Viewpoint: Finding a way forward in the wake of a divisive, destructive pandemic

We are in a perilous moment and true leadership on the way forward as a society has been scarce. ~ John Young
powell-river-viewpoint

Is it almost over? The pandemic? It’s a question to which we would all love a definitive answer. But we don’t have one.

With the greed and ethical void that too often characterizes the pharmaceutical industry and with governments unwilling to force the release of patents so billions of people in the Global South can be vaccinated, COVID-19 continues to spread and mutate. And here in the Global North, many thousands of people refuse to get vaccinated, providing host bodies for viral transmission and mutation.

It may be the case that COVID will simply burn itself out or that future variants will be truly mild. Or it may be the case that a new and far more lethal variant emerges in the coming weeks and months. Together, we will all find out even if we are not actually all in this together, as some overly optimistic slogans would have it.

Beyond the loss of life, beyond the untold suffering associated with long COVID, beyond the burden on an already stressed health care system, beyond the economic impacts of rolling public health measures, there is the enormous sociopolitical cost that COVID has surfaced in ugly ways. Whatever strained civility marked our political conversations in years past, COVID has created a new political space of intolerance, Nazism, anti-Semitism, Islamophobia, homophobia and searing discord.

The “Freedom Convoy”, with its many extreme political factions and voices, is the most troubling social fissure we have seen in the protracted pandemic.

The vast majority of us here in qathet are fully vaccinated against COVID. But while we are the vast majority, most of us also have friends or acquaintances who have chosen not to be vaccinated, and the dynamic between the vaccinated and the unvaccinated has created deep division for many of us.

Then there are those in the unvaccinated community who actively support some of the most vile views since Hitler’s Nazis. How do we relate to these members of society?
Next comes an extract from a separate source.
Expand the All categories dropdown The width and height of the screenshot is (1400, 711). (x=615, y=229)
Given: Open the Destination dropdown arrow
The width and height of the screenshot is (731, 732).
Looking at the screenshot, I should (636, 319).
How do we heal divisions that are not mere political differences but profoundly moral, existential matters?

We are in a perilous moment and true leadership on the way forward as a society has been scarce.
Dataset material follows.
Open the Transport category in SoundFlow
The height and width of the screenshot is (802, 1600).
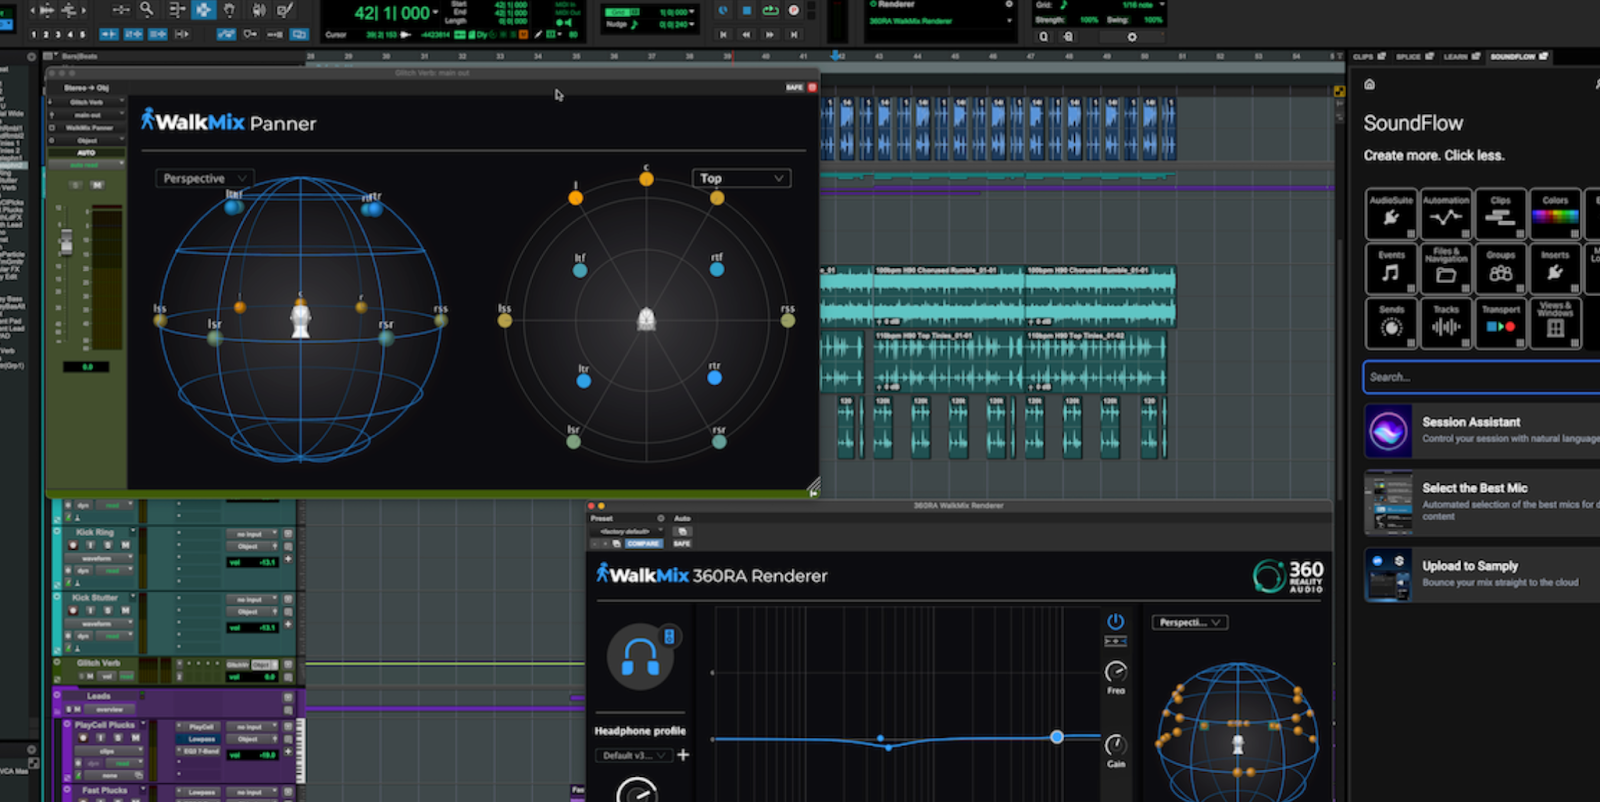click(1500, 323)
Our mayor has provided no leadership on the many hard edges of COVID, instead fanning the flames of what some call anti-vaxxer views in a series of public meetings a couple of months ago.

Our MLA has perhaps understandably said little, leaving public health communication to the minister of health and the provincial health officer. Our MP has, inexplicably, been virtually silent on the central challenge of our times.

And then there is Joseph McLean, the founder of the qathet COVID-19 Awareness Facebook group. That group now has 4,600 followers. In his frequent posts, Joseph does a remarkable job digesting complex public health data and explaining their implications. He endures a steady stream of hate mail for his efforts, along with the gratitude many of us express.

Many also encourage Joseph to run for city council in the hope that he would be willing to bring his intelligence and stellar community service to local government.

If you’re not a regular visitor to Joseph’s Facebook group, you may want to become one. His civil tone and unshakeable courage point the way forward for all of us as we wade through this seemingly endless pandemic.

John Young is a Powell River resident.